Set down the entries exactly. No line may differ from its source.

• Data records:
• • • •

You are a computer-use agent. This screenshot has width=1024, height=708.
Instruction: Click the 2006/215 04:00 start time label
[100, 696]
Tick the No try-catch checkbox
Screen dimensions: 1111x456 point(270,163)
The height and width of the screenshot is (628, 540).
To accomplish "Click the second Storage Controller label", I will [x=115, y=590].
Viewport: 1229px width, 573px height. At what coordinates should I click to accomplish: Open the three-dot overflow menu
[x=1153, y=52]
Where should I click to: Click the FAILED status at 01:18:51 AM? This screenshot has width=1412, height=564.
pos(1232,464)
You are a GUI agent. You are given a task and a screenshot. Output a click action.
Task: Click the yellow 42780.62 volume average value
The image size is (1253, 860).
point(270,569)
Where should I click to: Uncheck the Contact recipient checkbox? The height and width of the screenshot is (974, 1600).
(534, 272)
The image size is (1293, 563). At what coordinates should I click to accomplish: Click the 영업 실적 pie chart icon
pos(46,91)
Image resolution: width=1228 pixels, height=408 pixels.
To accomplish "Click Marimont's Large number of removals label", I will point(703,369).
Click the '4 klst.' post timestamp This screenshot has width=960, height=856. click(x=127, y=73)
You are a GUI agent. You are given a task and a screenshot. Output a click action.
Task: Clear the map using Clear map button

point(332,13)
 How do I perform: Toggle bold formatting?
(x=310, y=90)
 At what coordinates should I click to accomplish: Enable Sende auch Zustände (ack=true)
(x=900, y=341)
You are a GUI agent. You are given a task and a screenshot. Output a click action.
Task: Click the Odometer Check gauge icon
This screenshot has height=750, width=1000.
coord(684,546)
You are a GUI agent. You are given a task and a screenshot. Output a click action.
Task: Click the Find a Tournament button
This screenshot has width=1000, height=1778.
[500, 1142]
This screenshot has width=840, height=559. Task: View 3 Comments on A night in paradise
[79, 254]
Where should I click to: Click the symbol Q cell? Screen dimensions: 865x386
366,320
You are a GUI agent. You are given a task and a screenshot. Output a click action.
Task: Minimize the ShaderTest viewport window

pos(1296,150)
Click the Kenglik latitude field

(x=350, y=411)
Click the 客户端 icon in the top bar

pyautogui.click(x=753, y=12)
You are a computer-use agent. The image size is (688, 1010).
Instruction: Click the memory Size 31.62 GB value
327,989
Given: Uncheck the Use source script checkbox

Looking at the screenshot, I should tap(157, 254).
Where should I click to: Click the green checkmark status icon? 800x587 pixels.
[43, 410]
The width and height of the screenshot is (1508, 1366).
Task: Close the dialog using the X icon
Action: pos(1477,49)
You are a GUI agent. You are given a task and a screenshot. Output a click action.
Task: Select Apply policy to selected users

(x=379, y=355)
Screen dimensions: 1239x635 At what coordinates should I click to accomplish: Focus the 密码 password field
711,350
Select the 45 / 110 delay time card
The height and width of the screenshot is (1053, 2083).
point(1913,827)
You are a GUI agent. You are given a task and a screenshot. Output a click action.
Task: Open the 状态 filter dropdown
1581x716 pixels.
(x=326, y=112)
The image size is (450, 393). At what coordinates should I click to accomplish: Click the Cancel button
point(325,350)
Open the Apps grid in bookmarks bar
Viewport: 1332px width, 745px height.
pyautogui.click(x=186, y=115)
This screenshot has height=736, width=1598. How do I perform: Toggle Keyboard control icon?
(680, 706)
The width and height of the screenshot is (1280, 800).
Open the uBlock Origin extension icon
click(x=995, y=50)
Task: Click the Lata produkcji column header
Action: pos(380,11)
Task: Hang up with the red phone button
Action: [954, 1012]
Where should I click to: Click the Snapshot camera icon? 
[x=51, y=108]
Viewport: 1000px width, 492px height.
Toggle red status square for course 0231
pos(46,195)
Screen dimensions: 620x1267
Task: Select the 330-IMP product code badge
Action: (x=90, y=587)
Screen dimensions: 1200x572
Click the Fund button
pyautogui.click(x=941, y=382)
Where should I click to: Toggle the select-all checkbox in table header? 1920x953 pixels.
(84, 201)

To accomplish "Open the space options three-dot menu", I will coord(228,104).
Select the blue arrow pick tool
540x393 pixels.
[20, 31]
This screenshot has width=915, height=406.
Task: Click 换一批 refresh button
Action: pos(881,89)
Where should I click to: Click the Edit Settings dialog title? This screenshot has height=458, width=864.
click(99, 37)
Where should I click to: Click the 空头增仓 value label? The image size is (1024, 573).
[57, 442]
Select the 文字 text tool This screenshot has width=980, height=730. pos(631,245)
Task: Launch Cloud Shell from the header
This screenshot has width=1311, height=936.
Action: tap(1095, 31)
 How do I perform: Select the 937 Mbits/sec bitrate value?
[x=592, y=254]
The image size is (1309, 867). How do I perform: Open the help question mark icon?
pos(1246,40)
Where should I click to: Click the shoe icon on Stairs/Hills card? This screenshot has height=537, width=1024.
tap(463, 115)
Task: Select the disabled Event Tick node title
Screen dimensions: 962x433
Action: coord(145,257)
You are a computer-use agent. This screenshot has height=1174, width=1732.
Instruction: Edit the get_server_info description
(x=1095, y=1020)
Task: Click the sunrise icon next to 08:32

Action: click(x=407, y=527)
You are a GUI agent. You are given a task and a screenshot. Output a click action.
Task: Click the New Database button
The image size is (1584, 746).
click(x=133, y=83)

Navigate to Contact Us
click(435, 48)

• • • •

• Reply:
You are a computer-use agent. This screenshot has width=1024, height=708.
Instruction: Click the 2006/215 04:00 start time label
[100, 696]
Tick the No try-catch checkbox
Screen dimensions: 1111x456 point(270,163)
The height and width of the screenshot is (628, 540).
To accomplish "Click the second Storage Controller label", I will [x=115, y=590].
Viewport: 1229px width, 573px height. At what coordinates should I click to accomplish: Open the three-dot overflow menu
[x=1153, y=52]
Where should I click to: Click the FAILED status at 01:18:51 AM? This screenshot has width=1412, height=564.
pos(1232,464)
You are a GUI agent. You are given a task and a screenshot. Output a click action.
Task: Click the yellow 42780.62 volume average value
The image size is (1253, 860).
point(270,569)
Where should I click to: Uncheck the Contact recipient checkbox? The height and width of the screenshot is (974, 1600).
(534, 272)
The image size is (1293, 563). At what coordinates should I click to accomplish: Click the 영업 실적 pie chart icon
pos(46,91)
Image resolution: width=1228 pixels, height=408 pixels.
To accomplish "Click Marimont's Large number of removals label", I will point(703,369).
Click the '4 klst.' post timestamp This screenshot has width=960, height=856. click(x=127, y=73)
You are a GUI agent. You are given a task and a screenshot. Output a click action.
Task: Clear the map using Clear map button

point(332,13)
 How do I perform: Toggle bold formatting?
(x=310, y=90)
 At what coordinates should I click to accomplish: Enable Sende auch Zustände (ack=true)
(x=900, y=341)
You are a GUI agent. You are given a task and a screenshot. Output a click action.
Task: Click the Odometer Check gauge icon
This screenshot has height=750, width=1000.
coord(684,546)
You are a GUI agent. You are given a task and a screenshot. Output a click action.
Task: Click the Find a Tournament button
This screenshot has width=1000, height=1778.
[500, 1142]
This screenshot has width=840, height=559. Task: View 3 Comments on A night in paradise
[79, 254]
Where should I click to: Click the symbol Q cell? Screen dimensions: 865x386
366,320
You are a GUI agent. You are given a task and a screenshot. Output a click action.
Task: Minimize the ShaderTest viewport window

pos(1296,150)
Click the Kenglik latitude field

(x=350, y=411)
Click the 客户端 icon in the top bar

pyautogui.click(x=753, y=12)
You are a computer-use agent. The image size is (688, 1010).
Instruction: Click the memory Size 31.62 GB value
327,989
Given: Uncheck the Use source script checkbox

Looking at the screenshot, I should tap(157, 254).
Where should I click to: Click the green checkmark status icon? 800x587 pixels.
[43, 410]
The width and height of the screenshot is (1508, 1366).
Task: Close the dialog using the X icon
Action: pos(1477,49)
You are a GUI agent. You are given a task and a screenshot. Output a click action.
Task: Select Apply policy to selected users

(x=379, y=355)
Screen dimensions: 1239x635 At what coordinates should I click to accomplish: Focus the 密码 password field
711,350
Select the 45 / 110 delay time card
The height and width of the screenshot is (1053, 2083).
point(1913,827)
You are a GUI agent. You are given a task and a screenshot. Output a click action.
Task: Open the 状态 filter dropdown
1581x716 pixels.
(x=326, y=112)
The image size is (450, 393). At what coordinates should I click to accomplish: Click the Cancel button
point(325,350)
Open the Apps grid in bookmarks bar
Viewport: 1332px width, 745px height.
pyautogui.click(x=186, y=115)
This screenshot has height=736, width=1598. How do I perform: Toggle Keyboard control icon?
(680, 706)
The width and height of the screenshot is (1280, 800).
Open the uBlock Origin extension icon
click(x=995, y=50)
Task: Click the Lata produkcji column header
Action: pos(380,11)
Task: Hang up with the red phone button
Action: [954, 1012]
Where should I click to: Click the Snapshot camera icon? 
[x=51, y=108]
Viewport: 1000px width, 492px height.
Toggle red status square for course 0231
pos(46,195)
Screen dimensions: 620x1267
Task: Select the 330-IMP product code badge
Action: (x=90, y=587)
Screen dimensions: 1200x572
Click the Fund button
pyautogui.click(x=941, y=382)
Where should I click to: Toggle the select-all checkbox in table header? 1920x953 pixels.
(84, 201)

To accomplish "Open the space options three-dot menu", I will coord(228,104).
Select the blue arrow pick tool
540x393 pixels.
[20, 31]
This screenshot has width=915, height=406.
Task: Click 换一批 refresh button
Action: pos(881,89)
Where should I click to: Click the Edit Settings dialog title? This screenshot has height=458, width=864.
click(99, 37)
Where should I click to: Click the 空头增仓 value label? The image size is (1024, 573).
[57, 442]
Select the 文字 text tool This screenshot has width=980, height=730. pos(631,245)
Task: Launch Cloud Shell from the header
This screenshot has width=1311, height=936.
Action: tap(1095, 31)
 How do I perform: Select the 937 Mbits/sec bitrate value?
[x=592, y=254]
The image size is (1309, 867). How do I perform: Open the help question mark icon?
pos(1246,40)
Where should I click to: Click the shoe icon on Stairs/Hills card? This screenshot has height=537, width=1024.
tap(463, 115)
Task: Select the disabled Event Tick node title
Screen dimensions: 962x433
Action: coord(145,257)
You are a computer-use agent. This screenshot has height=1174, width=1732.
Instruction: Edit the get_server_info description
(x=1095, y=1020)
Task: Click the sunrise icon next to 08:32

Action: click(x=407, y=527)
You are a GUI agent. You are given a task and a screenshot. Output a click action.
Task: Click the New Database button
The image size is (1584, 746).
click(x=133, y=83)

Navigate to Contact Us
click(435, 48)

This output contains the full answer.